● **Work order**: Your task is to copy every line below that contains the word "Green".

● **Items from a dataset**:
····················

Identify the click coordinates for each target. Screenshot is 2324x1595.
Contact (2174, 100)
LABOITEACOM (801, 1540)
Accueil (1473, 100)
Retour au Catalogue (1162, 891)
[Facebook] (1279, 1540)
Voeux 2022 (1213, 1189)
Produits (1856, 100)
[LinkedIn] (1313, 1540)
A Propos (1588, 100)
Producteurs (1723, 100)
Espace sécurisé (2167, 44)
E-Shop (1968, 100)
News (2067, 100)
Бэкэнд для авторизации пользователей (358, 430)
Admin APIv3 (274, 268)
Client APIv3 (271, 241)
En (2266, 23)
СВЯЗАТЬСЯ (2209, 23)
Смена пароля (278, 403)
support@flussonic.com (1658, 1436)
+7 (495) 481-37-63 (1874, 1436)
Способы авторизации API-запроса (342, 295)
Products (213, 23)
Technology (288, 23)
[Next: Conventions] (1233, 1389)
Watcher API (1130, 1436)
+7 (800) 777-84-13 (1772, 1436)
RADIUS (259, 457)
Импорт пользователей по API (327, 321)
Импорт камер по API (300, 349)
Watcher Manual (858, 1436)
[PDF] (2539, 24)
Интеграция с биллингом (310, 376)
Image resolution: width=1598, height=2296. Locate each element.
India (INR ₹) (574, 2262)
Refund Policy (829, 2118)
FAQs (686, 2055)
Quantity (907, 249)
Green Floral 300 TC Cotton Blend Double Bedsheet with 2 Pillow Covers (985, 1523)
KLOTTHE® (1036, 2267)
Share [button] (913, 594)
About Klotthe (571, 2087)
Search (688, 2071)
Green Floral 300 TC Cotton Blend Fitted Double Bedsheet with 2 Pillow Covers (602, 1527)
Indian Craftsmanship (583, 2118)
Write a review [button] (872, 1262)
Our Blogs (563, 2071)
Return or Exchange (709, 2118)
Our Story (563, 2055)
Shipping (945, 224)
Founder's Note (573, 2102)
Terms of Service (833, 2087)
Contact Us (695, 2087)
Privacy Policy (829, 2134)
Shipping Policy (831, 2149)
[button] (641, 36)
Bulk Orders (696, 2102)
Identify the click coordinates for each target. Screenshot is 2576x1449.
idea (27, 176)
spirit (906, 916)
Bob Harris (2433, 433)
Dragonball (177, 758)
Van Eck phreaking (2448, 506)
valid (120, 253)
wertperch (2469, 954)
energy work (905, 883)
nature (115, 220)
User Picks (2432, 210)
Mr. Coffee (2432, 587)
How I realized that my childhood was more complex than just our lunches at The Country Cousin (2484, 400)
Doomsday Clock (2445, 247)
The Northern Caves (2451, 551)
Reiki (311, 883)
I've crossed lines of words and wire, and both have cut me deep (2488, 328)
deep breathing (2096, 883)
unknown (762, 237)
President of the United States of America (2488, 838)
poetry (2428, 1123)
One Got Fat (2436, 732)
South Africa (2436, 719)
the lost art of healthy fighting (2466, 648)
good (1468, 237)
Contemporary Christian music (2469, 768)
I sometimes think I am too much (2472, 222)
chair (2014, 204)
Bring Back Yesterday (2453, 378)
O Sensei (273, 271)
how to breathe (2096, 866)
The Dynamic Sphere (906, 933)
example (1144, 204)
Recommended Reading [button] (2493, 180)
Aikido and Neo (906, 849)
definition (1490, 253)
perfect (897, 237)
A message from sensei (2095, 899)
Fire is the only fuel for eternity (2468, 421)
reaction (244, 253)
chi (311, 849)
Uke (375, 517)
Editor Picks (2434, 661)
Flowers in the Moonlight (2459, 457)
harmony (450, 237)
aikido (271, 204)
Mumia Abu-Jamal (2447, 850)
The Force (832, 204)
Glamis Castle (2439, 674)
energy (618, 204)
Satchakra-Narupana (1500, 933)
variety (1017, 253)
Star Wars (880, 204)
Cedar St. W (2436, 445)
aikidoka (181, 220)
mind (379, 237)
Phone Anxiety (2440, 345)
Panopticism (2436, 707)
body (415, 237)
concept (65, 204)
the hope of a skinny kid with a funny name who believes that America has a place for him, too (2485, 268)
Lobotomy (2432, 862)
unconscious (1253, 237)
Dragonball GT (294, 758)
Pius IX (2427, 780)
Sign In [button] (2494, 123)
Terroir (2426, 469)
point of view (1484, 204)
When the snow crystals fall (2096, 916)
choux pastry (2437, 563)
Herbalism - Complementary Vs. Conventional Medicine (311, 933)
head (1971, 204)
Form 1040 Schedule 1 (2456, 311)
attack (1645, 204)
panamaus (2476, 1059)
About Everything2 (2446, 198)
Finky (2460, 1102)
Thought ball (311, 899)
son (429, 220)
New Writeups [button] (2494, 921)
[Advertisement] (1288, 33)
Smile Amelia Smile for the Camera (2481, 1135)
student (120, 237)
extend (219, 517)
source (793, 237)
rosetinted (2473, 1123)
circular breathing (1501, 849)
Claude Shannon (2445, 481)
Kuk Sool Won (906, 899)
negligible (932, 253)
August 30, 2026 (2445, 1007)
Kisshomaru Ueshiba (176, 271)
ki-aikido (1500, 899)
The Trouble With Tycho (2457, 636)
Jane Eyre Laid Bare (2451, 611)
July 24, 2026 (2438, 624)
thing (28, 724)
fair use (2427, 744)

····················

● **Solution to this exercise**:
Green Floral 300 TC Cotton Blend Double Bedsheet with 2 Pillow Covers (985, 1523)
Green Floral 300 TC Cotton Blend Fitted Double Bedsheet with 2 Pillow Covers (602, 1527)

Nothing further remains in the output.